Across six tasks (Ant Maze, Walker, 3-Block Stacking, Block Rotation, Pen Rotation, Fetch Slide), MUN consistently outperforms GC-Dreamer and Go-Explore-based baselines (PEG-G, MEGA-G) in both learning speed and final success rate. Notable results include: • 3-Block Stacking: MUN achieves over 95% success within 2.5M steps; baselines reach around 60%. In navigation between arbitrary subgoals (225 combinations, 2250 eval trajectories), MUN achieves 95% success vs MUN-noDAD 81%, GC-Dreamer 56%, MEGA-G 42%, PEG-G 47%. • Ant Maze: Navigation experiments report success rates: MUN 96%, MUN-noDAD 89%, GC-Dreamer 75%, MEGA-G 94%, PEG-G 93%. • Walker: Navigation success rates: MUN 89%, MUN-noDAD 73%, GC-Dreamer 67%, MEGA-G 81%, PEG-G 62%. • World model quality: One-step prediction errors (mean squared error) are significantly lower for MUN across tasks. Examples: Ant Maze (MUN 1.6740 vs GC-Dreamer 2.9666), Walker (MUN 0.8165 vs GC-Dreamer 2.1824), 3-Block Stacking (MUN 0.0070 vs PEG-G 0.0476, MEGA-G 0.0853, GC-Dreamer 0.0392). Compounding (multi-step) errors are also lower: Ant Maze (MUN 18.83 vs GC-Dreamer 40.36), Walker (MUN 13.03 vs GC-Dreamer 39.72), 3-Block Stacking (MUN 0.45 vs MEGA-G 0.95, GC-Dreamer 0.94). • Fetch Slide: Despite asymmetric, infeasible transitions outside the workspace, MUN with DAD discovers key subgoals and learns a generalizable model that predicts infeasible transitions with low probabilities, improving success rates over baselines. • Ablations: Ns = 2 is sufficient; increasing Ns to 3 slows learning (MUN-Ns-3).

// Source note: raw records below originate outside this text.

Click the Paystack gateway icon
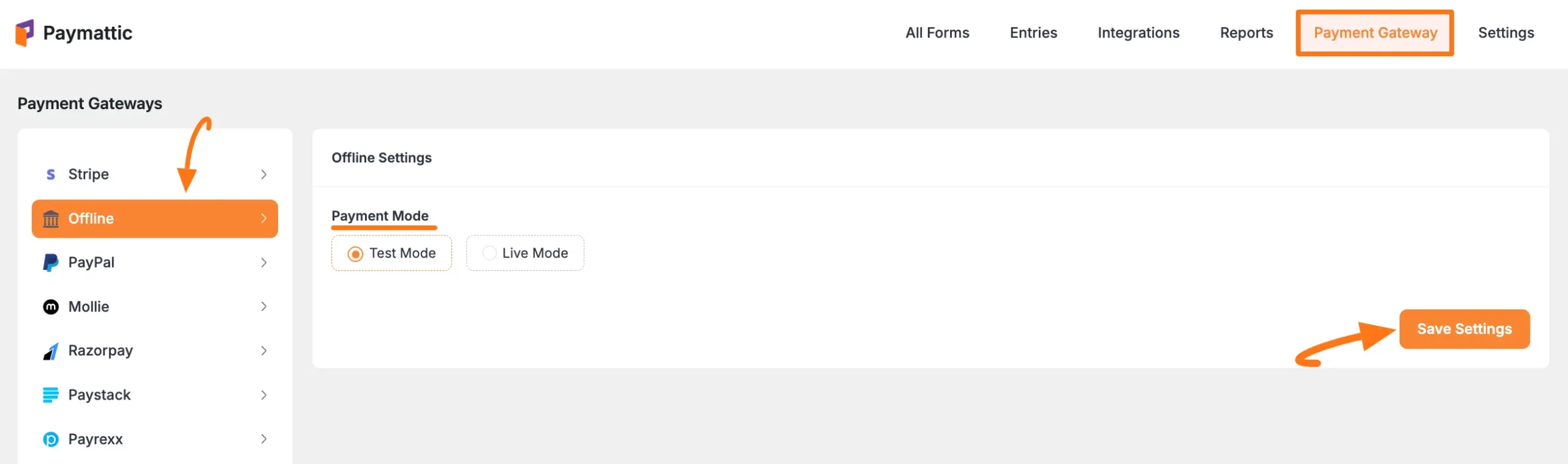 tap(51, 395)
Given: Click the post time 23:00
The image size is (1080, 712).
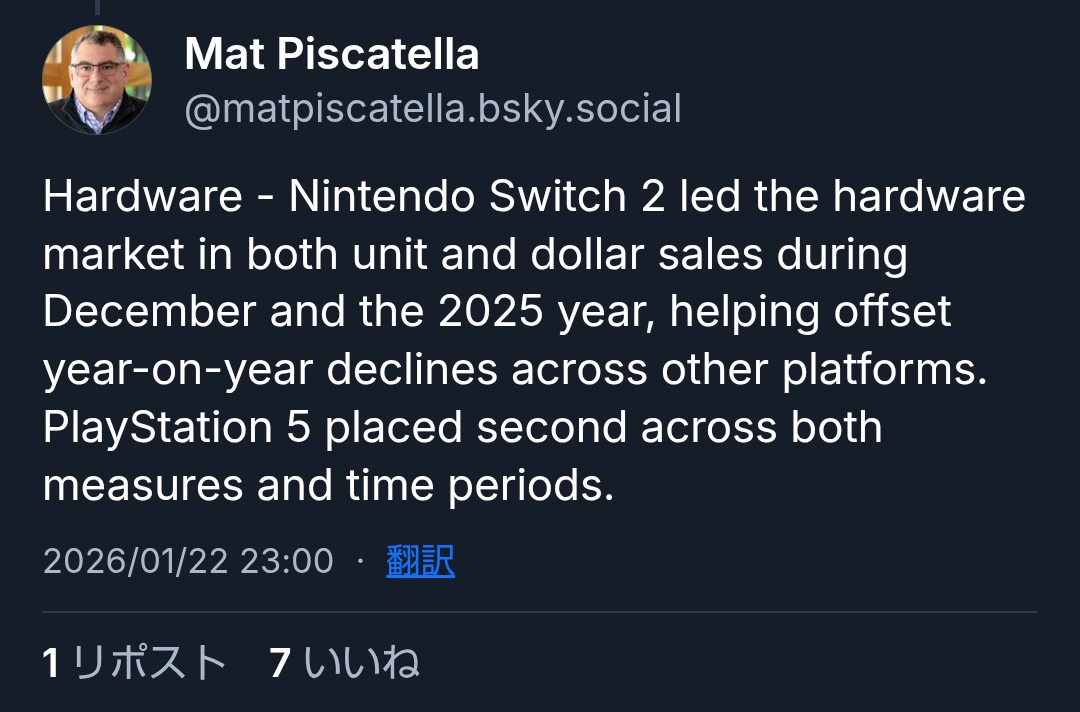Looking at the screenshot, I should point(286,561).
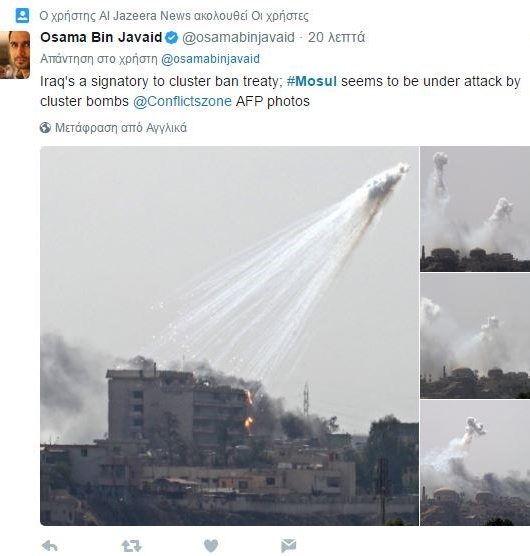Visit the @Conflictszone mention
Image resolution: width=530 pixels, height=556 pixels.
[x=182, y=101]
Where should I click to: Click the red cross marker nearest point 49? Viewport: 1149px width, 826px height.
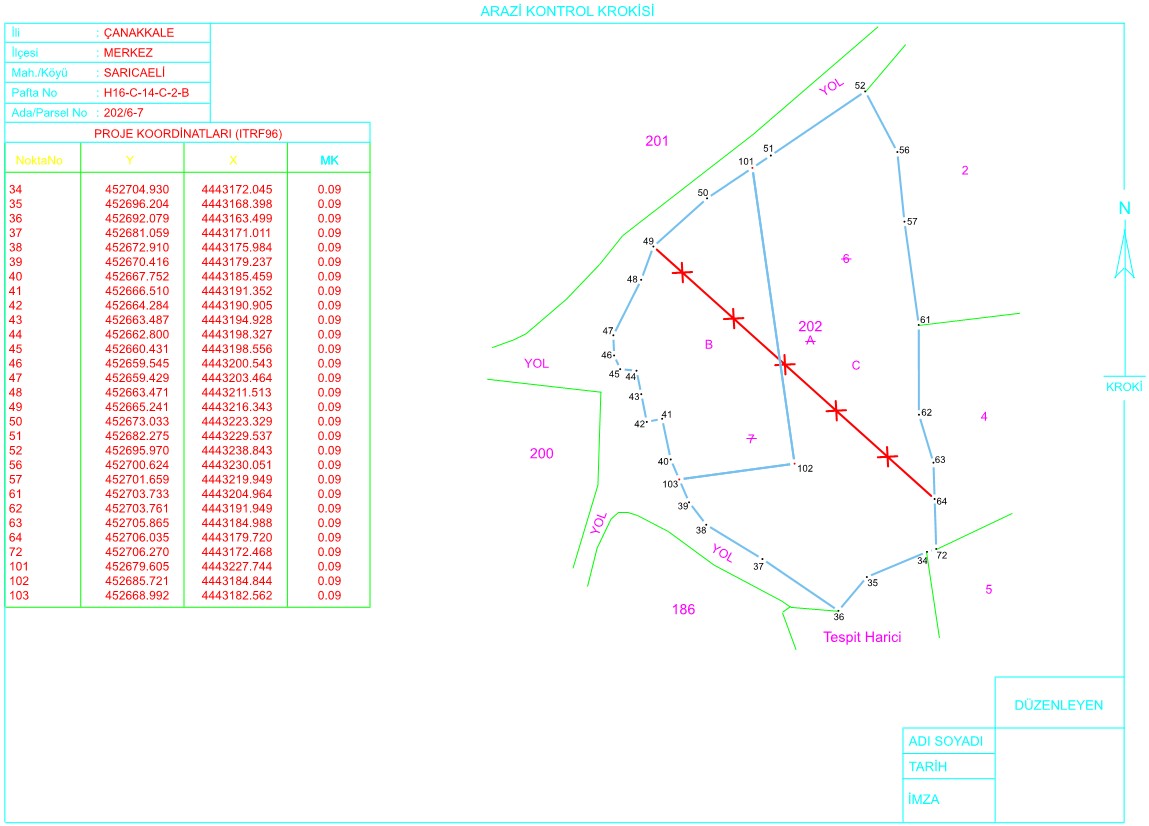(x=682, y=271)
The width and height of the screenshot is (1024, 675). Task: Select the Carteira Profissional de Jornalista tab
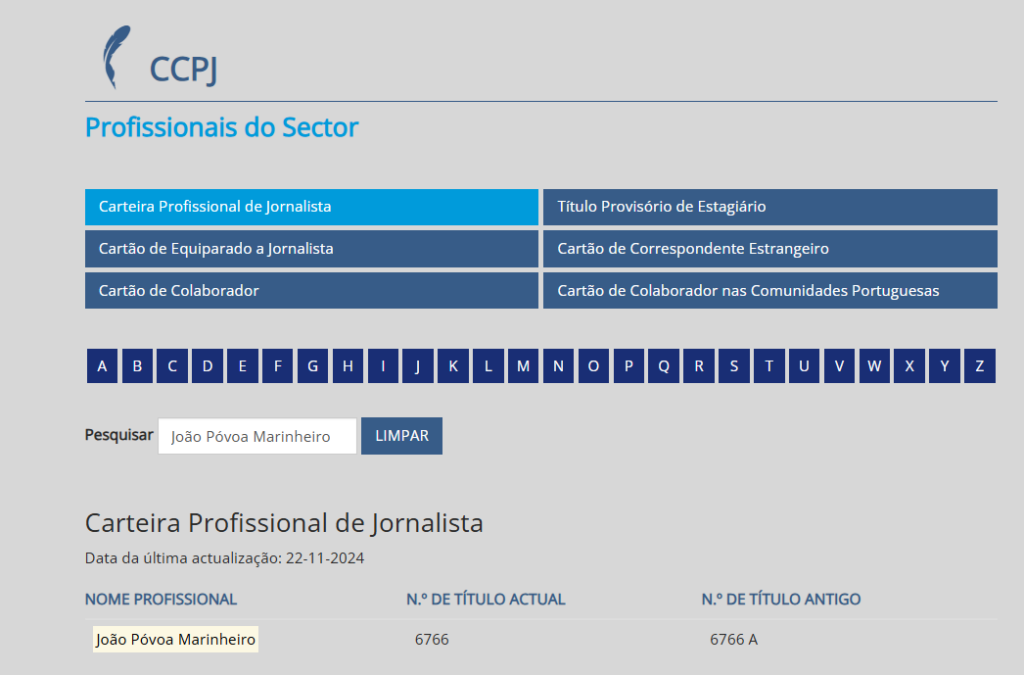coord(311,207)
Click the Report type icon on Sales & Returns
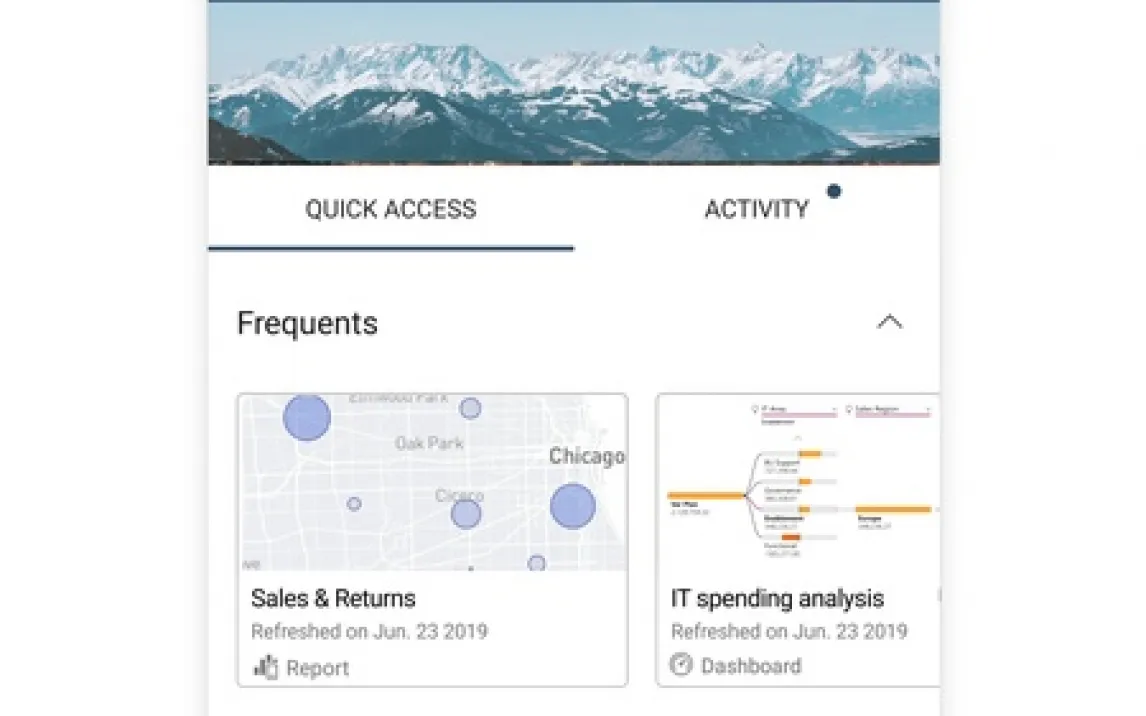This screenshot has width=1146, height=716. (265, 667)

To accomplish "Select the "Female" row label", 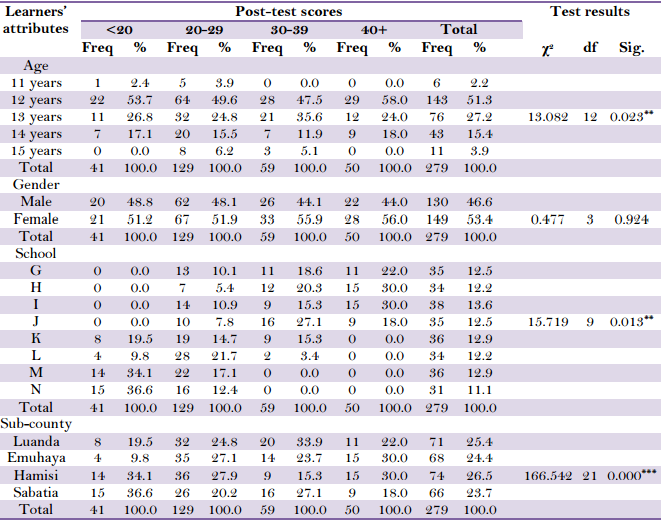I will point(37,218).
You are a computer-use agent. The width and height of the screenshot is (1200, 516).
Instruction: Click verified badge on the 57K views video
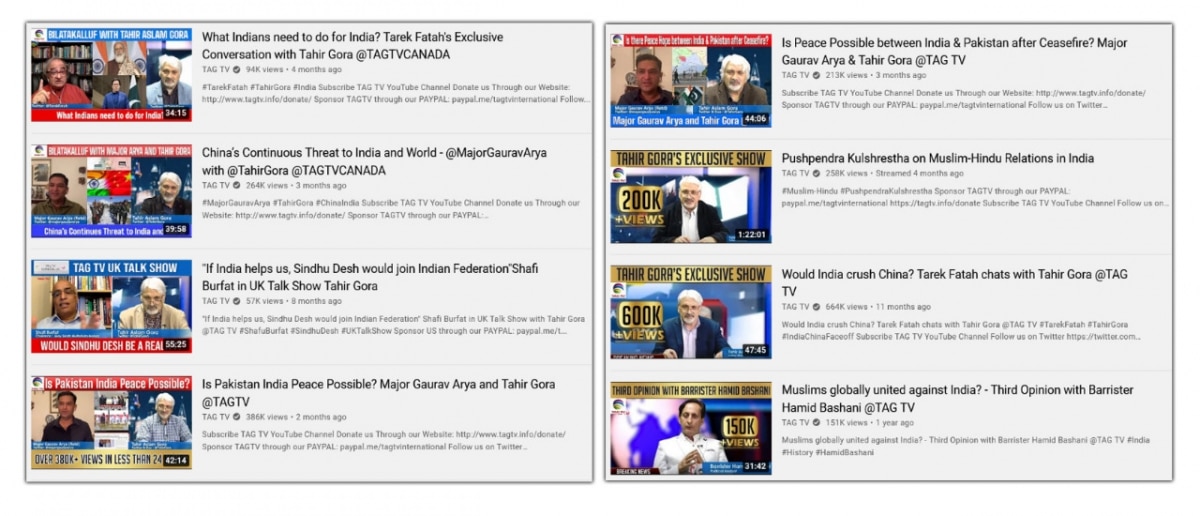point(237,301)

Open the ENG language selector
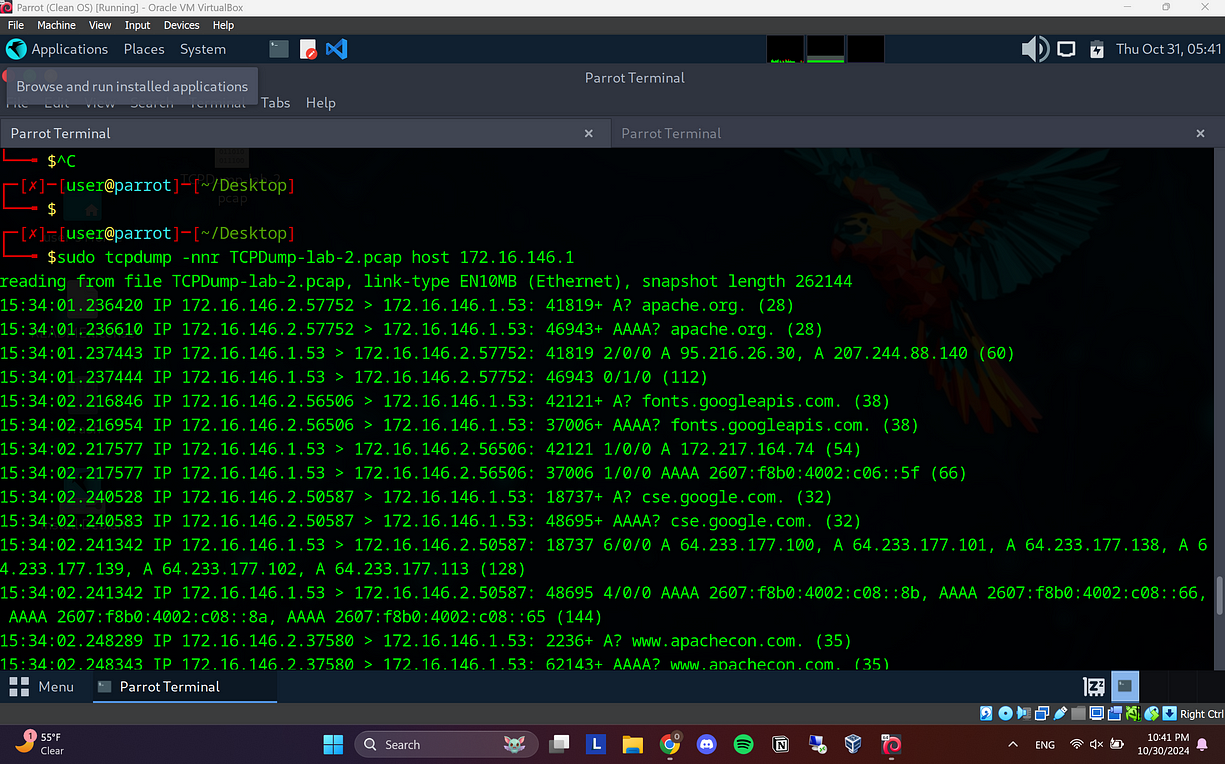point(1045,744)
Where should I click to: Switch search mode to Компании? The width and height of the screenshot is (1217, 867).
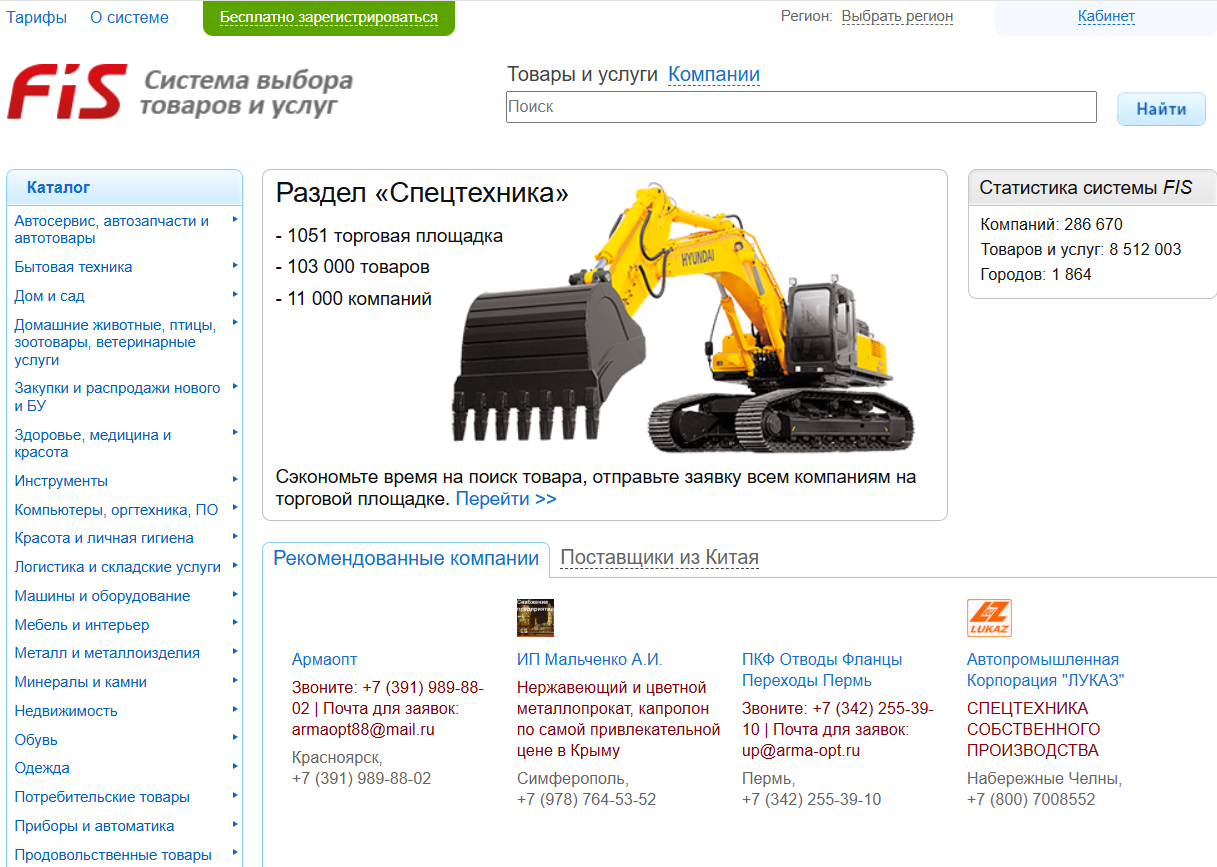pyautogui.click(x=713, y=75)
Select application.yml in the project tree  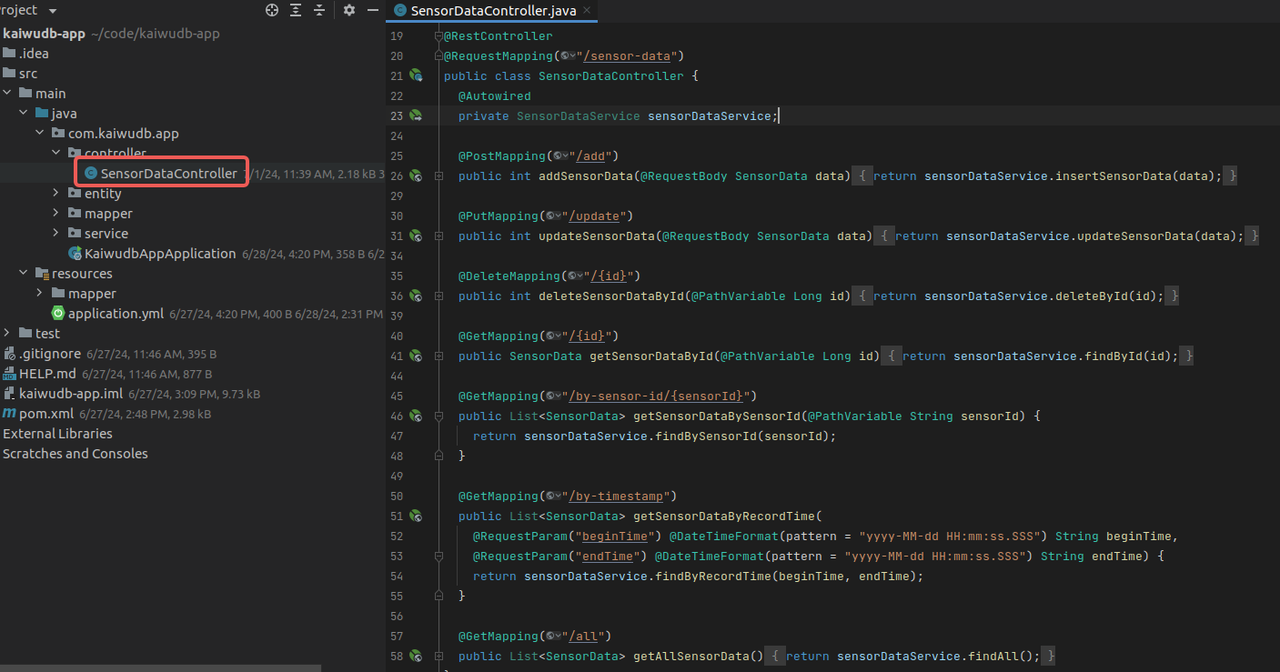[115, 313]
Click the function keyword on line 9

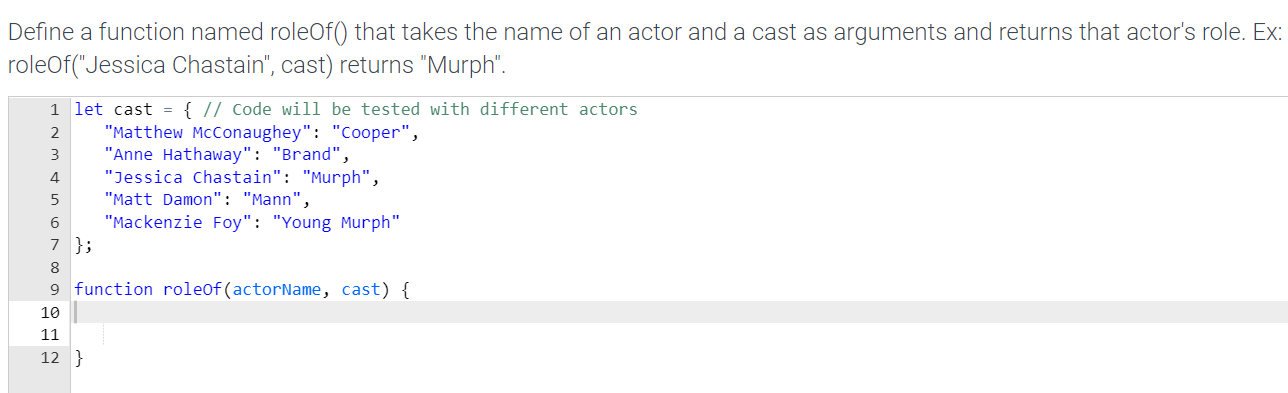click(113, 290)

Replacing DAD with fixed-interval subgoal selection (MUN-noDAD) or state-cluster centroids (MUN-KeyObs) reduces performance, especially in 3-Block Stacking, underscoring the value of action-space distinctiveness in subgoal discovery.

Discussion

The results demonstrate that training world models on bidirectional and cross-trajectory transitions between key subgoals reduces the generalization gap between imagined and real rollouts, yielding higher-fidelity models that in turn produce better goal-conditioned policies for sparse-reward, long-horizon tasks. By leveraging DAD to select subgoals tied to distinct actions, MUN captures critical task structure (e.g., grasping, lifting, releasing) that enables policies to generalize across new goal settings, including reversing tasks (e.g., unstacking). Compared to Go-Explore strategies that depend on separate exploration policies and sensitive goal selection, MUN’s unified subgoal-to-subgoal navigation is computationally simpler, produces richer dynamic coverage, and improves policy generalization. The improved world model prediction metrics corroborate the observed performance gains, supporting the hypothesis that enhancing replay buffer diversity and directionality of transitions is central to reliable world modeling and effective exploration.

Conclusion

MUN introduces a goal-directed exploration framework that trains world models to capture unconstrained transitions between arbitrary subgoal states in replay buffers—both backward along trajectories and across distinct trajectories. Coupled with DAD for simple, effective key subgoal discovery based on action distinctiveness, MUN markedly improves world model reliability and enables goal-conditioned policies that generalize to novel goals and settings. Experiments across six challenging environments show superior success rates and faster learning compared to strong baselines. Future work includes developing robust mechanisms to filter infeasible goals from current states, advancing subgoal discovery beyond DAD for complex action/goal spaces, and exploring MUN’s application to model-free RL to further simplify the architecture while retaining unconstrained goal navigation benefits.

Limitations

MUN’s performance depends on the quality of discovered subgoals; DAD, while simple and efficient, can select ineffective or task-irrelevant states in environments with highly complex action spaces or weak action–goal correlations, potentially degrading sample efficiency. The current mechanism lacks filtering for infeasible goals from the agent’s state, which can hinder efficiency in environments with asymmetric or constrained transitions (e.g., Fetch Slide). Broader deployment may require more robust, self-supervised subgoal discovery methods and goal feasibility checks to maintain performance across diverse tasks.

Related Publications

Explore these studies to deepen your understanding of the subject.

Computer Science

Operator World Models for Reinforcement Learning

P. Novelli, M. Pontil, et al.

Computer Science

The Goldilocks paradigm: comparing classical machine learning, large language models, and few-shot learning for drug discovery applications

S. H. Snyder, P. A. Vignaux, et al.

Computer Science

A general approach for determining applicability domain of machine learning models

L. E. Schultz, Y. Wang, et al.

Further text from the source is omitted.